Announcing general availability of Azure HDInsight 3.6

Veröffentlicht am 4 April, 2017

Program Manager, Azure, Big Data

This week at DataWorks Summit, we are pleased to announce general availability of Azure HDInsight 3.6 backed by our enterprise grade SLA. HDInsight 3.6 brings updates to various open source components in Apache Hadoop & Spark eco-system to the cloud, allowing customers to deploy them easily and run them reliably on an enterprise grade platform.

What’s new in Azure HDInsight 3.6

Azure HDInsight 3.6 is a major update to the core Apache Hadoop & Spark platform as well as with various open source components. HDInsight 3.6 has the latest Hortonworks Data Platform (HDP) 2.6 platform, a collaborative effort between Microsoft and Hortonworks to bring HDP to market cloud-first. You can read more about this effort here.

HDInsight 3.6 GA also builds upon the public preview of 3.6 which included Apache Spark 2.1. We would like to thank you for trying the preview and providing us feedback, which has helped us improve the product.

Apache Spark 2.1 is now generally available, backed by our existing SLA. We are introducing capabilities to support real-time streaming solutions with Spark integration to Azure Event Hubs and leveraging the structured streaming connector in Kafka for HDInsight. This will allow customers to use Spark to analyze millions of real-time events ingested into these Azure services, thus enabling IoT and other real-time scenarios. HDInsight 3.6 will only have the latest version of Apache Spark such as 2.1 and above. There is no support for older versions such as 2.0.2 or below. Learn more on how to get started with Spark on HDInsight.

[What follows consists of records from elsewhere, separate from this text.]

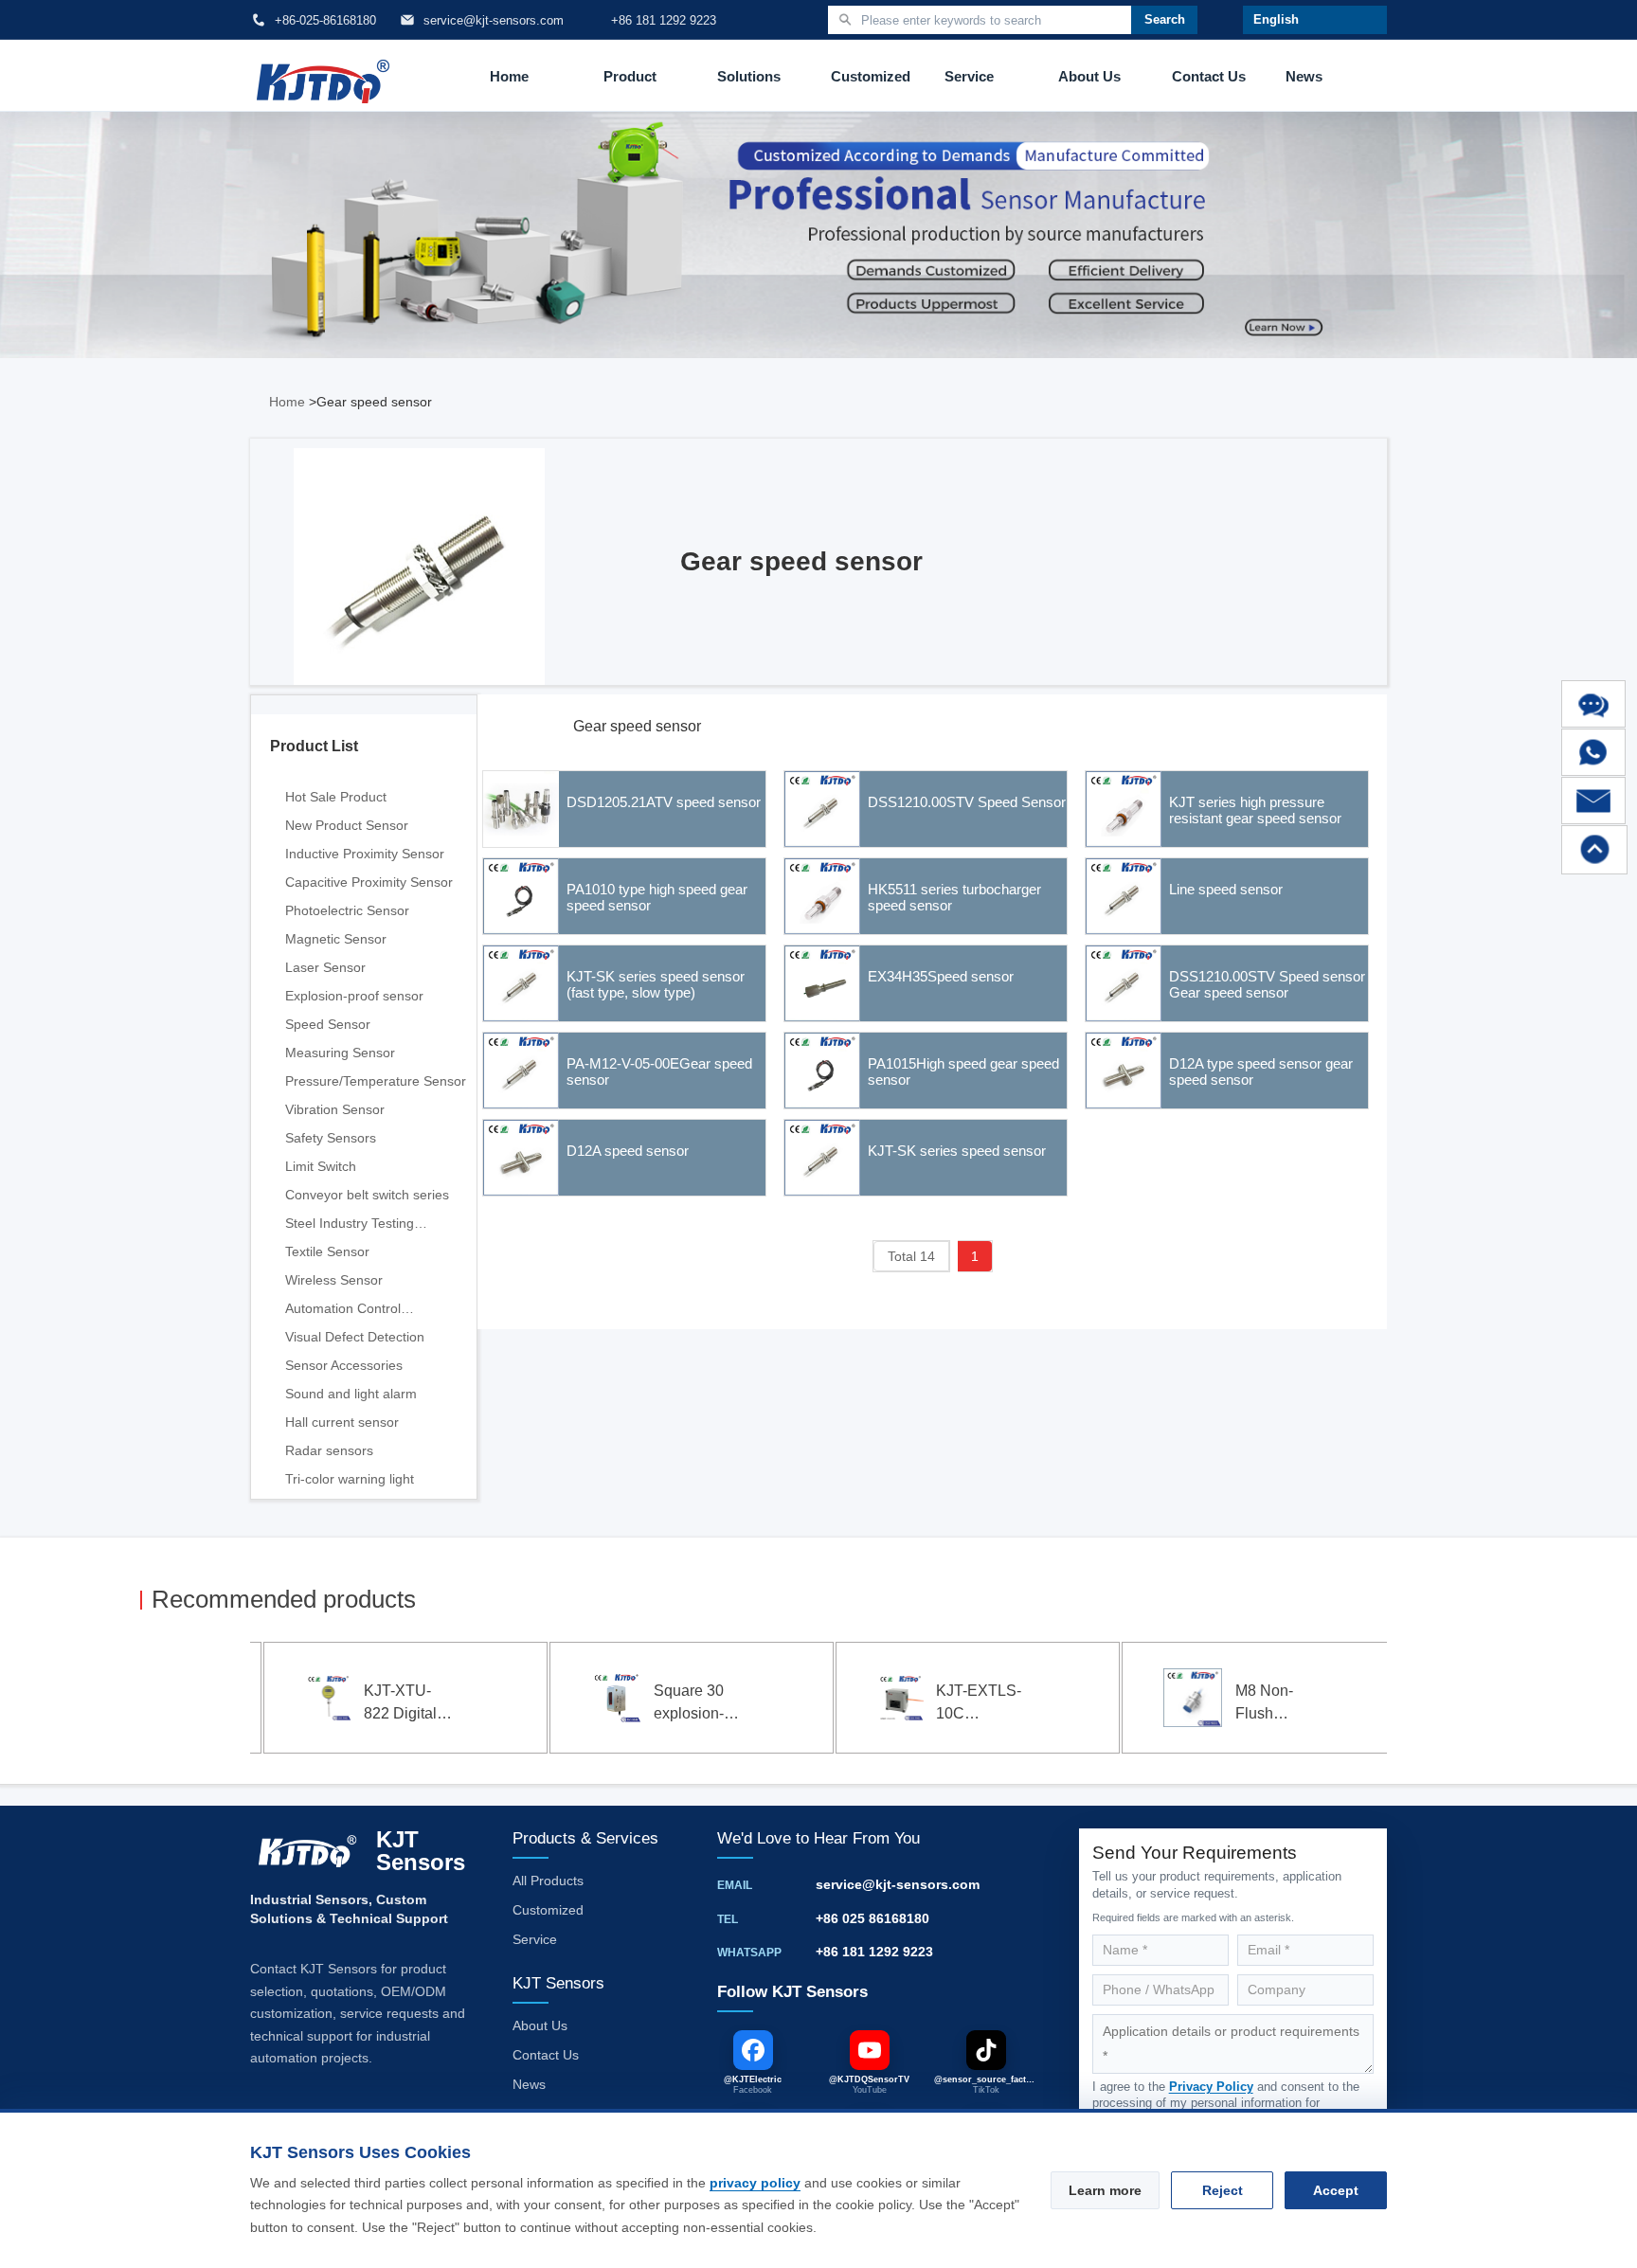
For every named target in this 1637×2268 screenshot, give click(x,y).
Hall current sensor (342, 1422)
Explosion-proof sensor (354, 995)
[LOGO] (323, 76)
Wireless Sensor (334, 1279)
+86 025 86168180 (872, 1918)
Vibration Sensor (335, 1109)
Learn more (1105, 2190)
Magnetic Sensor (336, 938)
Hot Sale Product (336, 796)
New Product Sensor (346, 825)
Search (1164, 19)
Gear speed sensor (637, 726)
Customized (870, 76)
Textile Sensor (327, 1251)
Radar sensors (329, 1450)
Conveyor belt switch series (367, 1194)
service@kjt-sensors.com (898, 1884)
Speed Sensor (327, 1024)
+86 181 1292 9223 (874, 1951)
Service (969, 76)
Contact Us (1209, 76)
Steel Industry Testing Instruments (349, 1226)
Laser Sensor (325, 967)
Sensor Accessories (344, 1365)
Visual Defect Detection (354, 1336)
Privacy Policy (1211, 2086)
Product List (314, 746)
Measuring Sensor (340, 1052)
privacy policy (755, 2182)
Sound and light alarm (351, 1393)
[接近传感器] (441, 574)
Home (509, 76)
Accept (1335, 2190)
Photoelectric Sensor (347, 910)
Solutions (749, 76)
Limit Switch (320, 1166)
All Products (548, 1880)
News (1304, 76)
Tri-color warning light (349, 1478)
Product (630, 76)
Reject (1222, 2190)
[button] (168, 1700)
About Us (1089, 76)
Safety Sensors (330, 1137)
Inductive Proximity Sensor (364, 853)
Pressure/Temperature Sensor (375, 1081)
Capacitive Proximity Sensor (369, 882)
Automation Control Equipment (343, 1312)
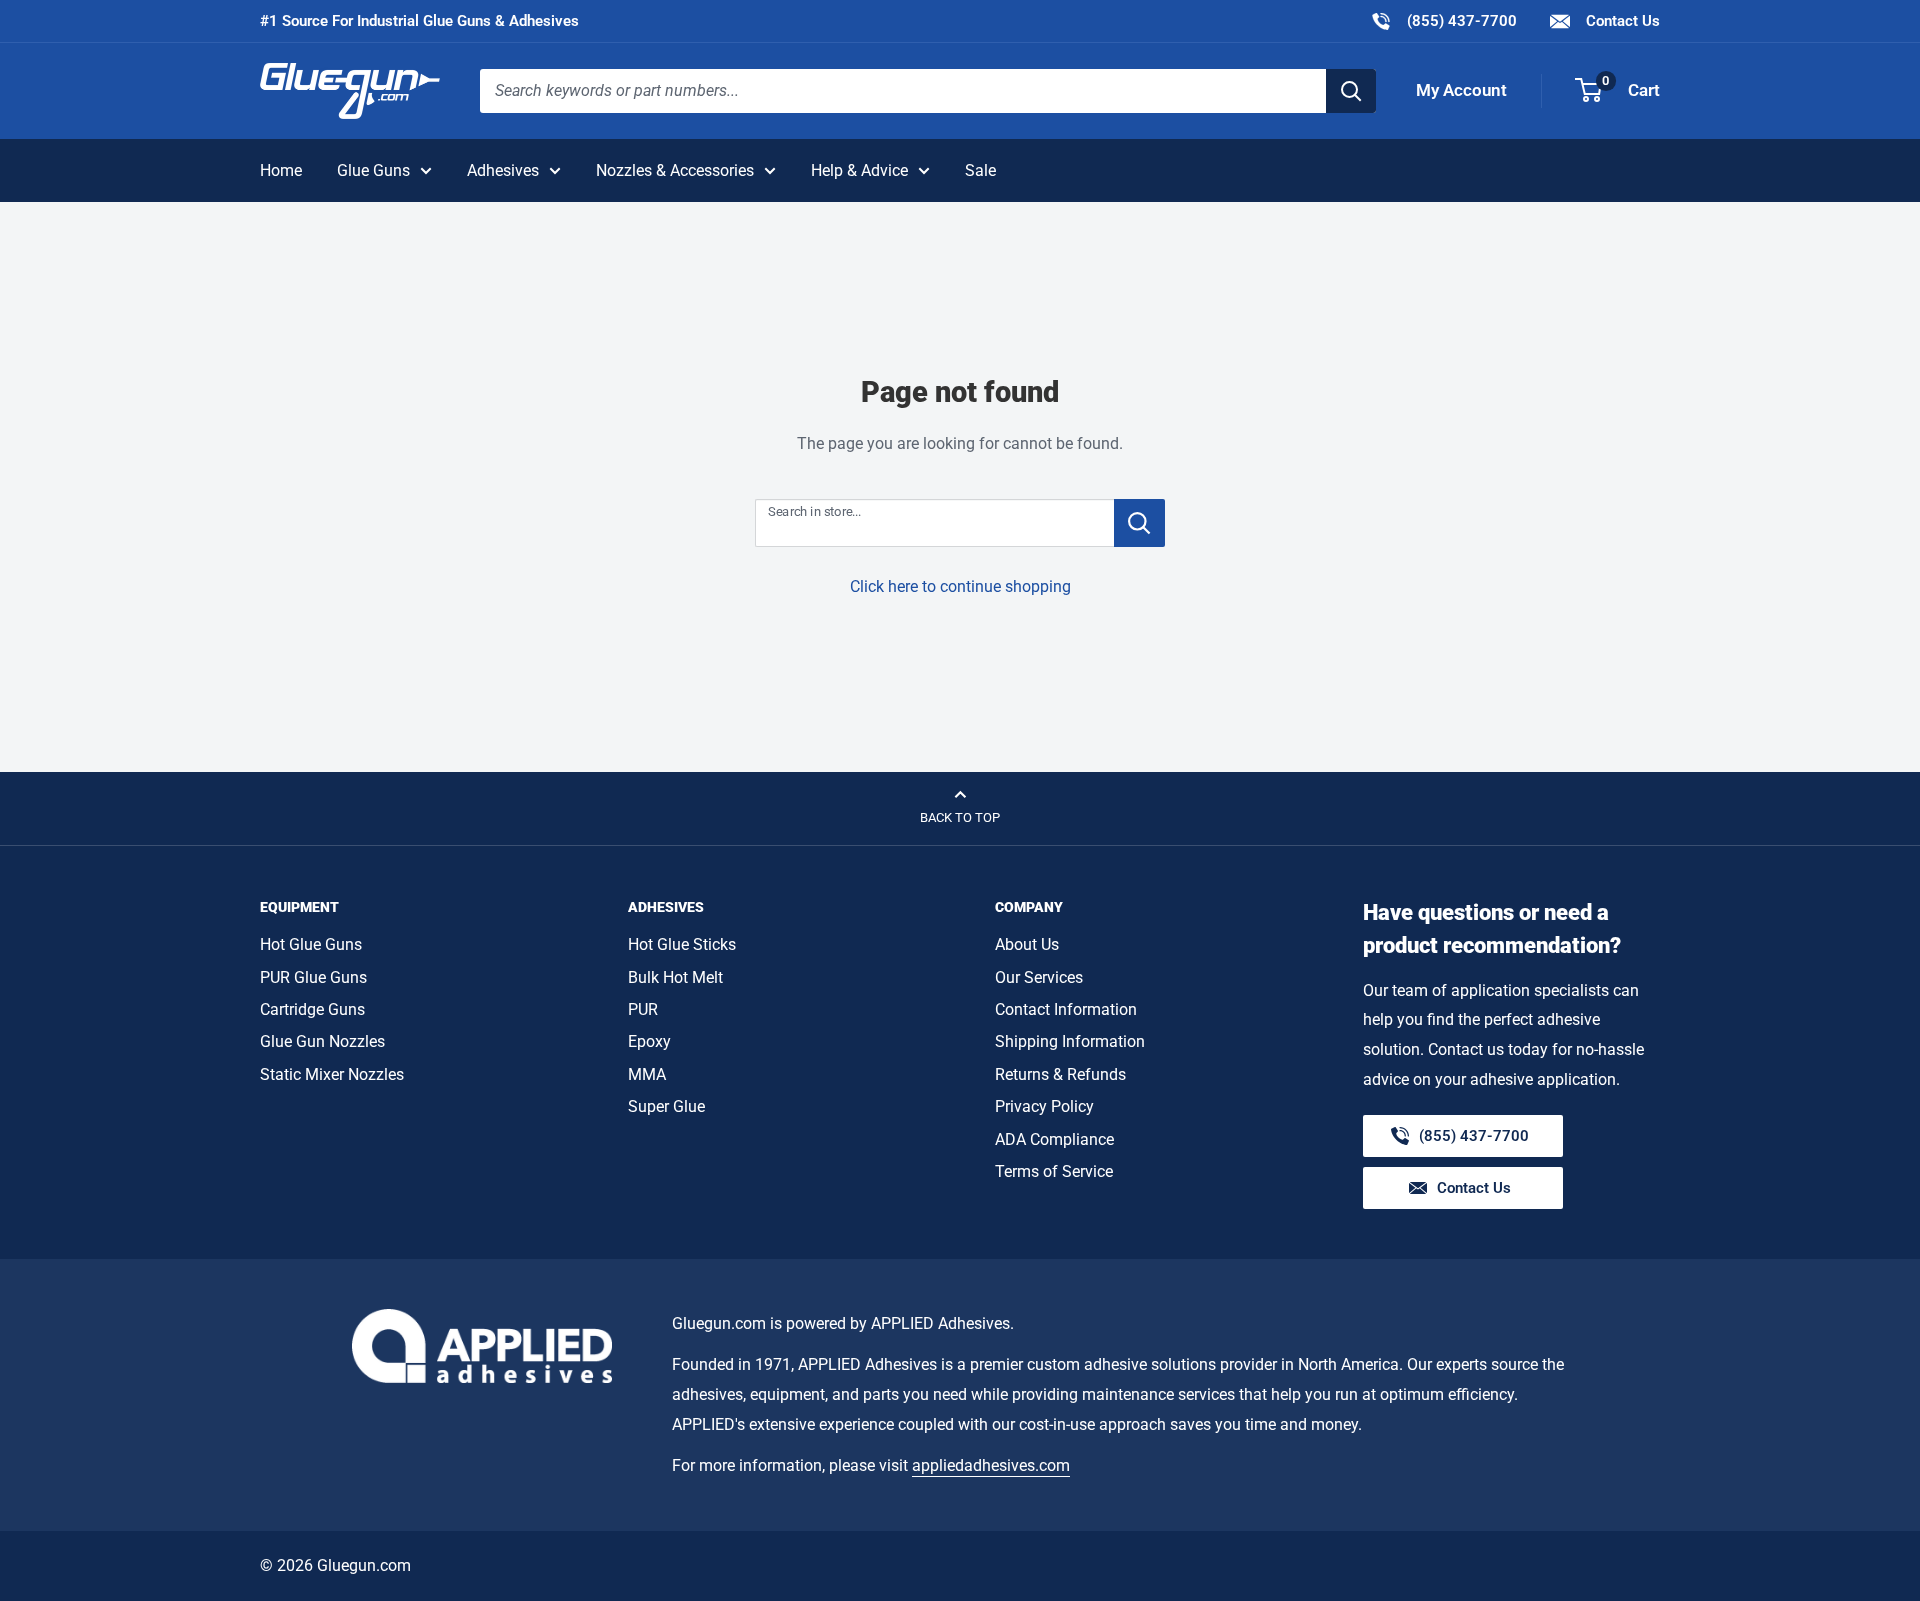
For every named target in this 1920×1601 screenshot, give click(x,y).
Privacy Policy (1044, 1106)
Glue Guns (373, 170)
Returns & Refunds (1060, 1074)
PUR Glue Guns (313, 977)
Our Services (1039, 977)
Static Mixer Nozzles (332, 1074)
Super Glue (666, 1106)
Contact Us (1621, 21)
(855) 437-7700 (1443, 20)
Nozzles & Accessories (675, 170)
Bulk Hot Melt (675, 977)
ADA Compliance (1054, 1139)
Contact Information (1066, 1009)
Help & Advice (859, 170)
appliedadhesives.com (991, 1465)
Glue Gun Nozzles (322, 1041)
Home (281, 170)
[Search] (1351, 91)
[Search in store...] (1139, 523)
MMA (647, 1074)
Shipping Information (1070, 1041)
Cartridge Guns (312, 1009)
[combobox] (903, 91)
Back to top (960, 817)
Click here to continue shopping (960, 586)
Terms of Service (1054, 1171)
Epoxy (649, 1041)
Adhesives (503, 170)
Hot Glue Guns (311, 944)
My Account (1461, 90)
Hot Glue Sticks (682, 944)
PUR (643, 1009)
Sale (980, 170)
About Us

Apache Hive 2.1 enables ~2X faster ETL with robust SQL standard ACID merge support and many more improvements. This release also includes an updated preview of Interactive Hive using LLAP (Long Lived and Process) which enables 25x faster queries.  With the support of the new version of Hive, customers can expect sub-second performance, thus enabling enterprise data warehouse scenarios without the need for data movement. Learn more on how to get started with Interactive Hive on HDInsight.

This release also includes new Hive views (Hive view 2.0) which provides an easy to use graphical user interface for developers to get started with Hadoop. Developers can use this to easily upload data to HDInsight, define tables, write queries and get insights from data faster using Hive views 2.0. Following screenshot shows new Hive views 2.0 interface.

hiveview

We are expanding our interactive data analysis by including Apache Zeppelin notebook apart from Jupyter. Zeppelin notebook is pre-installed when you use HDInsight 3.6, and you can easily launch it from the portal. Following screenshot shows Zeppelin notebook interface.

ApacheZeppelin

Getting started with Azure HDInsight 3.6

It is very simple to get started with Apache HDInsight 3.6 – simply go to the Microsoft Azure portal and create an Azure HDInsight service.

HDInsight in Azure portal 

Once you’ve selected HDInsight, you can pick the specific version and workload based on your desired scenario. Azure HDInsight supports a wide range of scenarios and workloads such as Hive, Spark, Interactive Hive (Preview), HBase, Kafka (Preview), Storm, and R Server as options you can select from. Learn more on creating clusters in HDInsight.

HDInsightClusterOption

Once you’ve complete the wizard, the appropriate cluster will be created. Apart from the Azure portal, you can also automate creation of the HDInsight service using the Command Line Interface (CLI). Learn more on how to create cluster using CLI.

We hope that you like the enhancements included within this release. Following are some resources to learn more about this HDI 3.6 release:

Learn more and get help

Summary

This week at DataWorks Summit, we are pleased to announce general availability of Azure HDInsight 3.6 backed by our enterprise grade SLA. HDInsight 3.6 brings updates to various open source components in Apache Hadoop & Spark eco-system to the cloud, allowing customers to deploy them easily and run them reliably on an enterprise grade platform.